After the first six minutes following the channelization of water flow, the maximal discharge capacity (Qmaxsystem) of the drainage network in the first class of experiments (Figs 2 and 5a) has reached a third (0.3 × 10−6 m3 s−1) of the effective water discharge at the silicone-bed interface (Qint). Qmaxsystem has thus increased after the initial outburst flood, by initiation and expansion of two drainage elements. This increase in discharge capacity contributes to quickly decrease (from 8 to 2 mm s−1 in 200 s) the silicone flow velocity that almost reduces to pre-surge values, although the drainage remains inefficient (Qmaxsystem < Qint). From 800 to 1000 s, the transitory migration and drainage of a secondary water pocket triggers a second and minor surge in silicone flow velocity (Fig. 5a). This second surging event starts receding after 150 s with the growth of a new drainage element further increasing the maximal discharge capacity of the whole drainage network. On both sides of the surging corridor, transient shear margins develop during the two silicone speed-up phases and quickly fade when the silicone decelerates. Considering that all drainage elements are actively draining water, we estimate that Qmaxsystem > Qint after 1100 s (Fig. 5a). From this point, the drainage becomes and remains efficient throughout the rest of the experiment, due to continuous expansion of the drainage network. After 1800 s, the value of Qmaxsystem is almost twice that of Qint. In response to this increasing drainage efficiency, the silicone flow velocity keeps decreasing and the two bands of high shear strain rates vanish almost completely. Efficient drainage and decrease of flow velocity imply that all water drained at the interface is flowing in the channelized drainage system and that friction related to silicone-bed coupling occurs outside the drainage system. A quiescent phase (in between surges) is reached at the end of the experiment when the silicone flow velocity recovers pre-injection flow velocity (Figs 2 and 5a).
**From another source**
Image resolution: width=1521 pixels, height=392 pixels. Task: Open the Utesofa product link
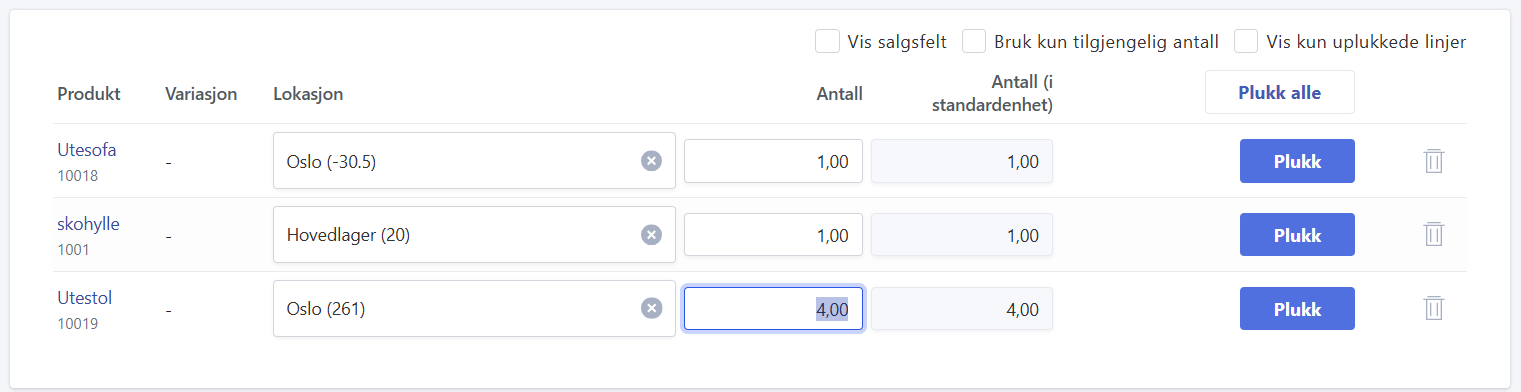coord(87,151)
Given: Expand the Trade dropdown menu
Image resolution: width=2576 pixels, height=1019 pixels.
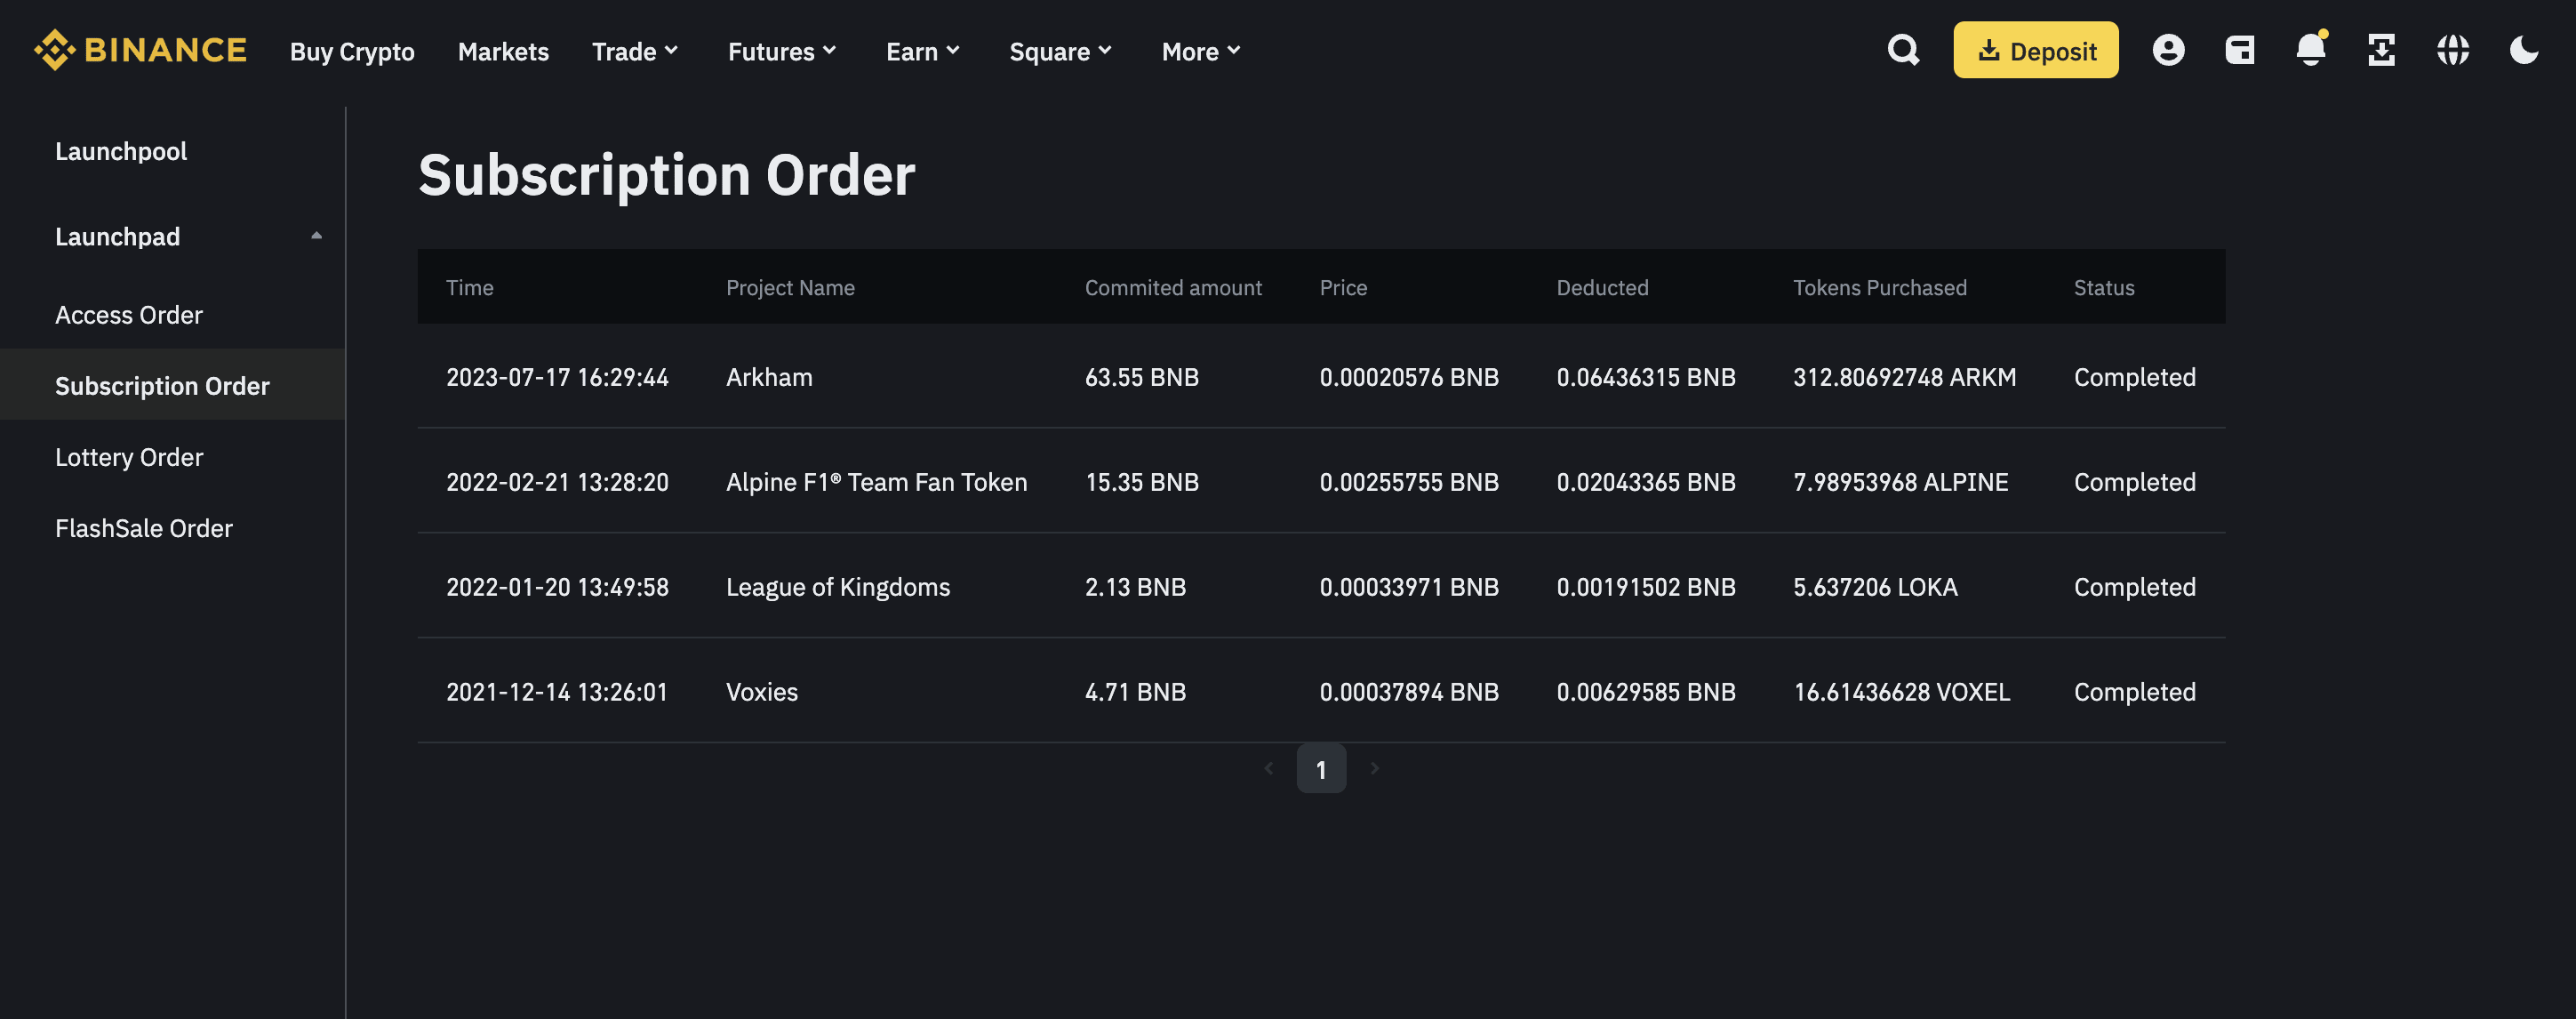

Fig. 5. Monitoring of the evolution of margin velocity (in the axis of the faster flowing zone), drainage capacity of the active valley network (Qmaxsystem), silicone lobe cover index (L ci), flow velocity and silicone shear strain rate maps respectively for surge-like (a) and stream-like (b) flow regime experiments.

2.3.2. Stream-like flow regime

After the initial outburst flood, channelization can lead to the development of one single drainage element that increases in size to reach a Qmaxsystem of 0.6 × 10−7 m3 s−1, approximately half the value of Qint (Figs 3 and 5b). This increase in maximal drainage capacity is coeval with a 10% deceleration of the silicone flow. When the drainage element ceases to grow and the water is re-routed toward smaller drainage elements, Qmaxsystem first falls, then increases gradually as new drainage elements form. After 20 min, Qmaxsystem has tripled (from 0.2 to 0.6 × 10−7 m3 s−1) but remains lower than Qint, implying that inefficient drainage persists throughout the experiment. This implies that part of water flowing at the interface either accumulates upstream or flows outside the channelized system as a thin and distributed water film that help maintaining high silicone flow velocities through lubrication of the ice-bed interface. During the development of the drainage network, the silicone flow velocity decreases with respect to the peak velocity observed during the outburst, but remains more than three times higher than before the outburst, thus maintaining the shear bands (Fig. 5b).

2.4. Ice surge vs ice stream: controlled by the evolution of drainage efficiency

2.4.1. Transitory fast ice flow and efficient drainage: surge-like flow regime

The surge-like regime observed in most experiments (Figs 2 and 5a; Table 1) is characterised by transient and repeated (1 to 3) episodes of silicone speed-up and rapid reorganisation of the hydrological system induced by focused erosion along water passageways that increase the maximum drainage capacity (Qmaxsystem). This rapid change of drainage capacity, by increasing the amount of water that can flow within drainage passageways, controls the evolution of drainage efficiency and modulates the surging character of the flow.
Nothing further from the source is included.